Thursday, February 4, 2016

Back Blogging: Bone Belt Buckle

Last summer I carved myself a belt buckle out of a beef bone originally packaged as a dog chew toy. I was inspired by a few different finds, but mostly this one from York.


Nice, simple, strong and not covered with more typical anglo saxon or viking era carvings (which are nice, don't get me wrong. I just didn't have the right tools at the time to replicate them, but a graver should be coming in soon...).


I don't have any progress pictures, but my process was fairly simple.  My bone was not cleaned, so that was the first step.

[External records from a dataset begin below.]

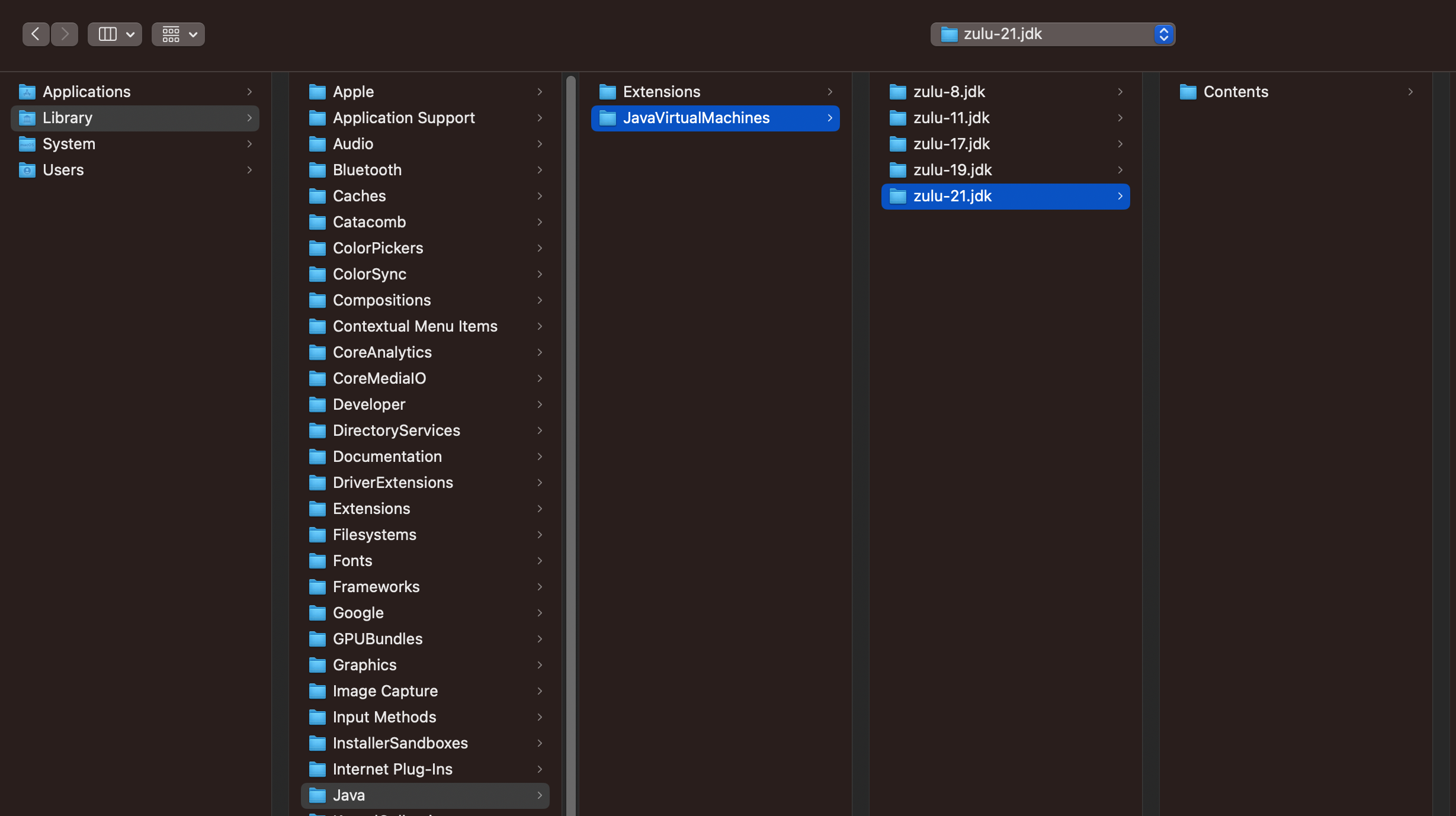Select the zulu-8.jdk folder
The image size is (1456, 816).
949,92
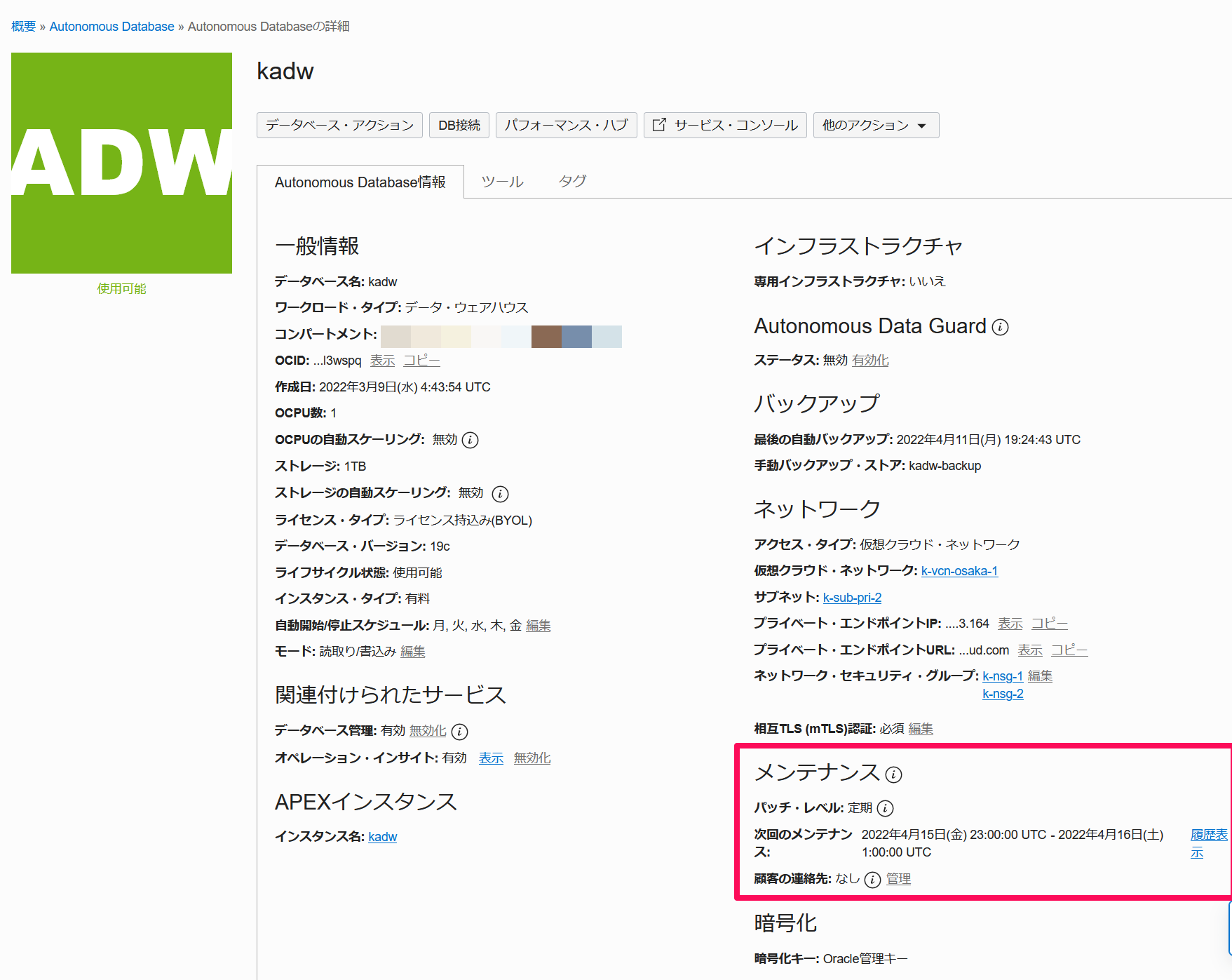Switch to the タグ tab
The image size is (1232, 980).
(x=571, y=181)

I soaked the bone in soapy water for about a week, and was able to strip off the bone membrane and mystery chunks. My trusty coping saw worked to rough out the shape, and I used a power drill to make my interior hole.  It was summer, so I took a dremel outside to do my second stage of shaping (wear filtration! Bone fragments and your lungs are NOT friends!).  I finished with a file, and the whole process really didn't take as long as I was afraid it would.  The pin that holds the tongue to the buckle was my next-to-the-last step, and it was pretty tedious. The pin itself is a piece of 16 ga steel wire that had been twisted for rigidity, and I drilled the hole with a hand twist drill. A drill press would have been the saner option, but I've never let that stop me before!

The last step was attaching the buckle (and strap end) to the leather.  While a medieval person who could only afford a bone belt buckle would probably just have stitched it down, I went with rivets because hitting things with a hammer is fun.


You can see what look like nail heads on the back of my metal.  I made those by heating the ends of the rod with a torch until pretty much molten, and then tapping it down square on a rock. I call them cheater rivets, and they mean I didn't have to add extra mass on my strap end with any other sort of backer (trying to peen a rivet directly to leather is about as useful as trying to nail water to a tree).












In progress. I saw the rod to about 1/8" sticking out, and then hit with the round side of a peening hammer to spread that end of the rod out, fixing it in place.  I was a bit more ginger with this than I am with metal on metal applications, as too much spread would split the bone.

Yay! No do-overs needed!  There was a brass backer behind the buckle itself, and both sides of the rod are rounded.